Task description
Everything from the line with "Task: Click 去管理 next to 邮箱" to the final line of the records should be reproduced word for word, with both of those lines kept.
========
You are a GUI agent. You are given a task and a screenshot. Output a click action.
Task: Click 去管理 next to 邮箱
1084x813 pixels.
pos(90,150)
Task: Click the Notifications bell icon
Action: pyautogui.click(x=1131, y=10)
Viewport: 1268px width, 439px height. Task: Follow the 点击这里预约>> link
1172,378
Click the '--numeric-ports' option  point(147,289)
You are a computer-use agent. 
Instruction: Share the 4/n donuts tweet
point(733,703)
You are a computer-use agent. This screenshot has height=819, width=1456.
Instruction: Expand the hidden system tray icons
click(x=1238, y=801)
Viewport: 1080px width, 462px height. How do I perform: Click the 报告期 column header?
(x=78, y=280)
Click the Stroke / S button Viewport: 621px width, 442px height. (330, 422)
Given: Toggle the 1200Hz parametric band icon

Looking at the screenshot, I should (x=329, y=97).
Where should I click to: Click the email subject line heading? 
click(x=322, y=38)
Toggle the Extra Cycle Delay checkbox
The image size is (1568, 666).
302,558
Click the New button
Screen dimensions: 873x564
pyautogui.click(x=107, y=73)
========
Answer space
Task: Click 去管理 next to 邮箱
1084x813 pixels.
pos(90,150)
Task: Click the Notifications bell icon
Action: pyautogui.click(x=1131, y=10)
Viewport: 1268px width, 439px height. Task: Follow the 点击这里预约>> link
1172,378
Click the '--numeric-ports' option  point(147,289)
You are a computer-use agent. 
Instruction: Share the 4/n donuts tweet
point(733,703)
You are a computer-use agent. This screenshot has height=819, width=1456.
Instruction: Expand the hidden system tray icons
click(x=1238, y=801)
Viewport: 1080px width, 462px height. How do I perform: Click the 报告期 column header?
(x=78, y=280)
Click the Stroke / S button Viewport: 621px width, 442px height. (330, 422)
Given: Toggle the 1200Hz parametric band icon

Looking at the screenshot, I should (x=329, y=97).
Where should I click to: Click the email subject line heading? 
click(x=322, y=38)
Toggle the Extra Cycle Delay checkbox
The image size is (1568, 666).
302,558
Click the New button
Screen dimensions: 873x564
pyautogui.click(x=107, y=73)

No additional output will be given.